By M. Miles  (m99miles@hotmail.com)

Sandy Niemann, Devorah Greenstein & Darlena David (2004)  Helping Children Who Are Deaf. Family and community support for children who do not hear well.  Berkeley, CA: Hesperian Foundation.  isbn 0942364449.    x + 246 pp.

Helping Children Who Are Deaf (hereafter: HCWAD) is the second in the Hesperian Foundation’s "Early Assistance Series for Children with Disabilities". It follows the format of the earlier Helping Children Who Are Blind, with some of the same chapter headings, and drawings of child activities and groups of adults in discussion, only with different speech bubbles, and  ‘deaf’ instead of ‘blind’. The books are written "primarily for parents and other caregivers of young children", with either condition. It is claimed that they are "written in simple language"; that the "simple activities" in these books "can help parents, caregivers, health workers, rehabilitation workers, and others"; and that the material "has been developed with the participation of communities all over the world so that it will be useful and applicable across many cultures."  On the other hand, it is admitted that "How to help children who are deaf communicate is a very controversial topic", and that some of the people who gave guidance on the contents might not be agree with  everything the authors decided to include.
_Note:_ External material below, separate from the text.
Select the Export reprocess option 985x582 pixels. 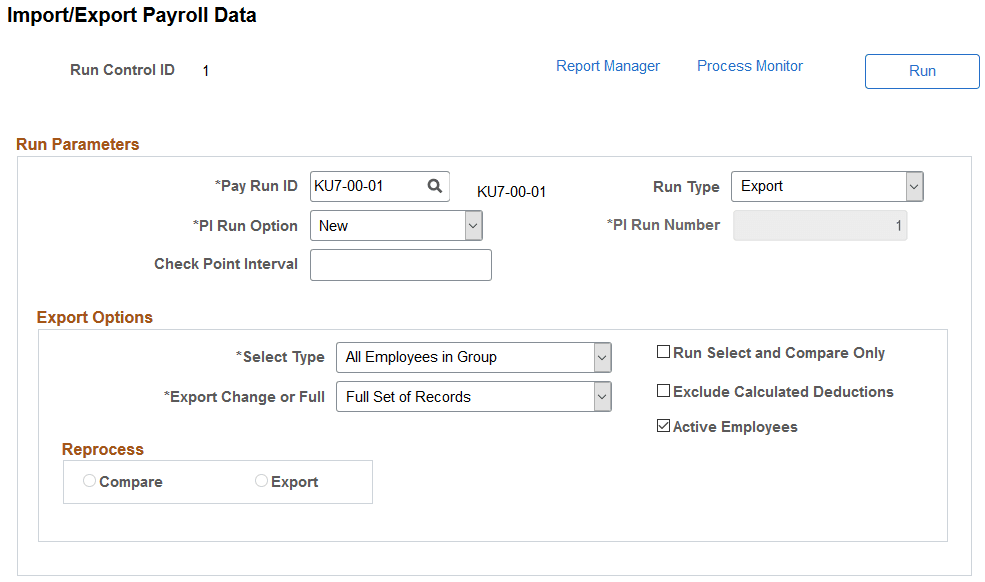261,481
The intentions are commendable but far from easy to fulfil. A good effort has been made, both in texts and illustrations; but closer attention could still bring improvements. The geographical target appears primarily to be developing countries, in line with earlier Hesperian publications, such as David Werner’s Disabled Village Children. Werner’s books are strongly rooted in his village times and places and activities, with descriptions of messy mistakes and what was learnt from them. In HCWAD, however, it is not clear whether the authors have personal experience of bringing up deaf or hearing impaired children, or have skills to assess their level of impairment and disability, or have taught any such children to communicate with gesture, sign, speech or gadget; or have coped with the challenges of raising a deaf or hearing impaired child in situations of structural poverty, ill-health and minimal family possessions as depicted in many of the illustrations;  or have ever engaged in training other people in these particular skills. HCWAD makes plentiful use of others’ experience, e.g. the long, rather glossy account of Nicaraguan deaf children’s sign language (pp. 3-11); yet this tends to omit painful but important parts of the personal learning process.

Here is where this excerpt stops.